This is National Infertility Awareness Week, and just like last year I am posting to help increase awareness!
http://www.resolve.org/national-infertility-awareness-week/home-page.html
To be honest, I simply didn't have the energy to dive into my own personal feelings this week, so when I saw my dear friend post about her feelings on her own blog I decided to steal it :) Her words mirror my feelings exactly, and I know she won't mind me sharing.
I'll let her remain anonymous, unless she tells me otherwise!
This is what she had to say...
"...Take your pick from phrasing - I'm living with infertility, I suffer from infertility, I have infertility - however you want to say it, infertility is not something that is dealt/coped with once and is over.
Like an antibiotic resistant super bug it finds ways to attack you even when you're feeling "fine."
I won't sit here and rehash with you the dramatic memories and episodes my initial bout with infertility caused me... But I did want to tell you about how infertility effects me today. I wanted to tell you that adopting a child does not cure infertility. It cures childlessness and brings a great deal of healing, but infertility is it's own separate issue that needs to be addressed accordingly and continuously.
...sometimes [you] have "flare ups" that remind you of your pain. It's not something that is easily ignored, no matter how blessed and happy you are.
I can say with full honesty that I would not in a million years change a thing about our experiences. I am so grateful for my infertility... And if we can only ever build our family through adoption and foster care - hey, that's seriously fine by me! But there have been times (and will likely be more) when a woman walks by me with a swollen belly, or a friend announces her pregnancy, or I see a woman breastfeed her new baby, that my hand will dart to my barren belly and wish.... wonder..... what if? And in an instant feelings of intense maternal desire and grieving loss will rush through me for the millionth time. Again I'm back to wishing I could feel those tiny feet kick inside me. Wishing I could give my husband a son that looked like him. Wishing I could be that co-creator with God in bringing a little spirit to this earth. All the while knowing that if I were given that chance I would praise every stretch mark and every day of morning sickness for eternity.
But again.......
I am infertile.
The realization of those dreams will likely never come to pass. As I said earlier, really, in the grand scheme of things I am truly OK with that. But I have my moments of weakness.

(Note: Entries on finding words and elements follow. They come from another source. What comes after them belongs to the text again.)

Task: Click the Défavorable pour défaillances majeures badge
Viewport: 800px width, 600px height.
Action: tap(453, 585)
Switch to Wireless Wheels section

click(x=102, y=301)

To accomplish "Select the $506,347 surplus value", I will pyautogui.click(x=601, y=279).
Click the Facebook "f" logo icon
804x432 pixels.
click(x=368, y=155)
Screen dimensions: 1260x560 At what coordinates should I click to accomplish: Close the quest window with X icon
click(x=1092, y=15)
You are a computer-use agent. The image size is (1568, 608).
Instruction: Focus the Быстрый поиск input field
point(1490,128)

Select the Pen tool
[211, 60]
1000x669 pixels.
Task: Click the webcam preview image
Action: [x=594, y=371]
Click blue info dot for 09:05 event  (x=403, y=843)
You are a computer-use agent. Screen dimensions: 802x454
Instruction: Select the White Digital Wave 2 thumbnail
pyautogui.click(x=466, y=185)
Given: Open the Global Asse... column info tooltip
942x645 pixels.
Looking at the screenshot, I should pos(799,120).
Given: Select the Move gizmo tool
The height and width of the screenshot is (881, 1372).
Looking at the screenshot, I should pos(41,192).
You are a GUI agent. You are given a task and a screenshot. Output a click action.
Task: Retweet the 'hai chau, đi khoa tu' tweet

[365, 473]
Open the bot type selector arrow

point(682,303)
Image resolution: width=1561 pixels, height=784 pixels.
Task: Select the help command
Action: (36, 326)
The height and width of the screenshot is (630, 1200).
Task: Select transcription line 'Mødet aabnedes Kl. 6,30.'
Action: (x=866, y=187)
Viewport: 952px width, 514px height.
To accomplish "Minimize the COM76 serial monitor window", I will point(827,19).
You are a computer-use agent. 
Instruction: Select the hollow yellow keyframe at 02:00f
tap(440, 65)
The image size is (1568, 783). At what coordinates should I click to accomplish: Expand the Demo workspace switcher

So I guess that's what I'm trying to tell you. That I love adoption and foster care with unbridled passion. That I am grateful every day that we are blessed to walk those paths. But that I still hurt because of infertility. That infertility is a wound that, even after healing, leaves you viciously scarred. Judge me for what I've said, if you'd like. But this is the reality of my situation and the situation of millions like me.
Now, I don't want your pity. This is not a "hard luck" story. It's just a story. My story. And I'm damn proud of my story."